=== Section Start ===

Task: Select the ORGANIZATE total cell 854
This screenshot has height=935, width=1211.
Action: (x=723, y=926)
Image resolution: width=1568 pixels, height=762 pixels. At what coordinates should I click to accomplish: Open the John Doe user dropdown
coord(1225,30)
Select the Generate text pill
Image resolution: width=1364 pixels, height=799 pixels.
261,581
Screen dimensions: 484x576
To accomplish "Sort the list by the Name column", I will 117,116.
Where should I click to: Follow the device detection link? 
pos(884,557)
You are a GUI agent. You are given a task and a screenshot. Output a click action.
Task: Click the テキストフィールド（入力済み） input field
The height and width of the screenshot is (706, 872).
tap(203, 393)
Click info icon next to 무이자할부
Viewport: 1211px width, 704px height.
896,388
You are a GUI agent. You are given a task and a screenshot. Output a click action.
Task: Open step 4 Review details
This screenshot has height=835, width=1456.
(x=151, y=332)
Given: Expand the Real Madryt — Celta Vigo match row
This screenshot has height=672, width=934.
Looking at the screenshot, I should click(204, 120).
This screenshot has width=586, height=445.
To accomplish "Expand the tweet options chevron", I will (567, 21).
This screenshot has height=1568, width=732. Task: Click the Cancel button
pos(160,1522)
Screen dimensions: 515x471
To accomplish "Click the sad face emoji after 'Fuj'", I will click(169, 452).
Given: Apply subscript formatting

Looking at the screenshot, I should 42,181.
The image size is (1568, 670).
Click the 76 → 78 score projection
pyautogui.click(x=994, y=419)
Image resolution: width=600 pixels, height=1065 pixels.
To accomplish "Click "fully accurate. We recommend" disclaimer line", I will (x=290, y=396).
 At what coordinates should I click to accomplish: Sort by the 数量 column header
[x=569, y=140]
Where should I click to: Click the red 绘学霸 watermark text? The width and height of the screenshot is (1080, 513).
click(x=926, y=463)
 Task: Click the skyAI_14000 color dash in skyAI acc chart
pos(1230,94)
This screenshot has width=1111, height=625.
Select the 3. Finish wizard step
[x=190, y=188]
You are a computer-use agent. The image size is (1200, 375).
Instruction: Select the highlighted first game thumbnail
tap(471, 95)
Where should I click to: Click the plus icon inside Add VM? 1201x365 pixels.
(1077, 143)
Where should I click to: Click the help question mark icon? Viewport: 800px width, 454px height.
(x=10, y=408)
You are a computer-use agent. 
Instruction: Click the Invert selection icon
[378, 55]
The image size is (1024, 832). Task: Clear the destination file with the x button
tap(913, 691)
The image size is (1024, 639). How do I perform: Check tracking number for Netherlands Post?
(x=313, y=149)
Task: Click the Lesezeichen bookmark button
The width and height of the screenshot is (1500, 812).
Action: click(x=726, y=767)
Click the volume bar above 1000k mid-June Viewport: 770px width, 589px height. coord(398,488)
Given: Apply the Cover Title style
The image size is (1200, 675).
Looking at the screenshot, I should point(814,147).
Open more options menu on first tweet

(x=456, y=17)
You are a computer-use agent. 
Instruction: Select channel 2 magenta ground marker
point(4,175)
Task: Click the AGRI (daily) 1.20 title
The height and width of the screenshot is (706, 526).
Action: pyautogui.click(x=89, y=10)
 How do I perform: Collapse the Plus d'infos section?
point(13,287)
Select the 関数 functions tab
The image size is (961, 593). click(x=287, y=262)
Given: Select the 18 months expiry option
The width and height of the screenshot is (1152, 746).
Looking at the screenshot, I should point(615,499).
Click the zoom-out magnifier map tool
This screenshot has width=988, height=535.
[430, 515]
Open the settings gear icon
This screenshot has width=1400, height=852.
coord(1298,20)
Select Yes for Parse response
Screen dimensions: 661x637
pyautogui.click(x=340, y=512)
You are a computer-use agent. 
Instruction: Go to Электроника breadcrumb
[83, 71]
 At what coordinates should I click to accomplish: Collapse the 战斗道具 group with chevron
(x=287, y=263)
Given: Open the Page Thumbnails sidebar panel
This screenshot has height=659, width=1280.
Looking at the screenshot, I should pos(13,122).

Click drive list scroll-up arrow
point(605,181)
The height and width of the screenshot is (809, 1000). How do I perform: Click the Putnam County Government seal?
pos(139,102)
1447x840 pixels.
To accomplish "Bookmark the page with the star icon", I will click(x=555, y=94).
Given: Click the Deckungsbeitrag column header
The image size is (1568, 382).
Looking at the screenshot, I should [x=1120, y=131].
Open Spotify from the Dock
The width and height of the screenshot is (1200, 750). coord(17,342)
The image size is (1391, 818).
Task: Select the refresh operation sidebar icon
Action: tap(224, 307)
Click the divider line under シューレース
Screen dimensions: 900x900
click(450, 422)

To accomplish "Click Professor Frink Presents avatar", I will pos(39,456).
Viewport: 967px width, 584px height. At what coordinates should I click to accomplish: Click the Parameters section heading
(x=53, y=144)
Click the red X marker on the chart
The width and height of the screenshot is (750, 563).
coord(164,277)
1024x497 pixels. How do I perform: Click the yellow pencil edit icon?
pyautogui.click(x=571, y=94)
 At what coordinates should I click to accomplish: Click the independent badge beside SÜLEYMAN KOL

=== Section End ===

WHAT THE TASK ASKS: The output should be a character-exact copy of all entries.

SOLUTION FOR THIS TASK:
Task: Select the ORGANIZATE total cell 854
This screenshot has height=935, width=1211.
Action: (x=723, y=926)
Image resolution: width=1568 pixels, height=762 pixels. At what coordinates should I click to accomplish: Open the John Doe user dropdown
coord(1225,30)
Select the Generate text pill
Image resolution: width=1364 pixels, height=799 pixels.
261,581
Screen dimensions: 484x576
To accomplish "Sort the list by the Name column", I will 117,116.
Where should I click to: Follow the device detection link? 
pos(884,557)
You are a GUI agent. You are given a task and a screenshot. Output a click action.
Task: Click the テキストフィールド（入力済み） input field
The height and width of the screenshot is (706, 872).
tap(203, 393)
Click info icon next to 무이자할부
Viewport: 1211px width, 704px height.
896,388
You are a GUI agent. You are given a task and a screenshot. Output a click action.
Task: Open step 4 Review details
This screenshot has height=835, width=1456.
(x=151, y=332)
Given: Expand the Real Madryt — Celta Vigo match row
This screenshot has height=672, width=934.
Looking at the screenshot, I should click(204, 120).
This screenshot has width=586, height=445.
To accomplish "Expand the tweet options chevron", I will (567, 21).
This screenshot has height=1568, width=732. Task: Click the Cancel button
pos(160,1522)
Screen dimensions: 515x471
To accomplish "Click the sad face emoji after 'Fuj'", I will click(169, 452).
Given: Apply subscript formatting

Looking at the screenshot, I should 42,181.
The image size is (1568, 670).
Click the 76 → 78 score projection
pyautogui.click(x=994, y=419)
Image resolution: width=600 pixels, height=1065 pixels.
To accomplish "Click "fully accurate. We recommend" disclaimer line", I will (x=290, y=396).
 At what coordinates should I click to accomplish: Sort by the 数量 column header
[x=569, y=140]
Where should I click to: Click the red 绘学霸 watermark text? The width and height of the screenshot is (1080, 513).
click(x=926, y=463)
 Task: Click the skyAI_14000 color dash in skyAI acc chart
pos(1230,94)
This screenshot has width=1111, height=625.
Select the 3. Finish wizard step
[x=190, y=188]
You are a computer-use agent. The image size is (1200, 375).
Instruction: Select the highlighted first game thumbnail
tap(471, 95)
Where should I click to: Click the plus icon inside Add VM? 1201x365 pixels.
(1077, 143)
Where should I click to: Click the help question mark icon? Viewport: 800px width, 454px height.
(x=10, y=408)
You are a computer-use agent. 
Instruction: Click the Invert selection icon
[378, 55]
The image size is (1024, 832). Task: Clear the destination file with the x button
tap(913, 691)
The image size is (1024, 639). How do I perform: Check tracking number for Netherlands Post?
(x=313, y=149)
Task: Click the Lesezeichen bookmark button
The width and height of the screenshot is (1500, 812).
Action: click(x=726, y=767)
Click the volume bar above 1000k mid-June Viewport: 770px width, 589px height. coord(398,488)
Given: Apply the Cover Title style
The image size is (1200, 675).
Looking at the screenshot, I should point(814,147).
Open more options menu on first tweet

(x=456, y=17)
You are a computer-use agent. 
Instruction: Select channel 2 magenta ground marker
point(4,175)
Task: Click the AGRI (daily) 1.20 title
The height and width of the screenshot is (706, 526).
Action: pyautogui.click(x=89, y=10)
 How do I perform: Collapse the Plus d'infos section?
point(13,287)
Select the 関数 functions tab
The image size is (961, 593). click(x=287, y=262)
Given: Select the 18 months expiry option
The width and height of the screenshot is (1152, 746).
Looking at the screenshot, I should point(615,499).
Click the zoom-out magnifier map tool
This screenshot has width=988, height=535.
[430, 515]
Open the settings gear icon
This screenshot has width=1400, height=852.
coord(1298,20)
Select Yes for Parse response
Screen dimensions: 661x637
pyautogui.click(x=340, y=512)
You are a computer-use agent. 
Instruction: Go to Электроника breadcrumb
[83, 71]
 At what coordinates should I click to accomplish: Collapse the 战斗道具 group with chevron
(x=287, y=263)
Given: Open the Page Thumbnails sidebar panel
This screenshot has height=659, width=1280.
Looking at the screenshot, I should pos(13,122).

Click drive list scroll-up arrow
point(605,181)
The height and width of the screenshot is (809, 1000). How do I perform: Click the Putnam County Government seal?
pos(139,102)
1447x840 pixels.
To accomplish "Bookmark the page with the star icon", I will click(x=555, y=94).
Given: Click the Deckungsbeitrag column header
The image size is (1568, 382).
Looking at the screenshot, I should [x=1120, y=131].
Open Spotify from the Dock
The width and height of the screenshot is (1200, 750). coord(17,342)
The image size is (1391, 818).
Task: Select the refresh operation sidebar icon
Action: tap(224, 307)
Click the divider line under シューレース
Screen dimensions: 900x900
click(450, 422)

To accomplish "Click Professor Frink Presents avatar", I will pos(39,456).
Viewport: 967px width, 584px height. At what coordinates should I click to accomplish: Click the Parameters section heading
(x=53, y=144)
Click the red X marker on the chart
The width and height of the screenshot is (750, 563).
coord(164,277)
1024x497 pixels. How do I perform: Click the yellow pencil edit icon?
pyautogui.click(x=571, y=94)
 At what coordinates should I click to accomplish: Click the independent badge beside SÜLEYMAN KOL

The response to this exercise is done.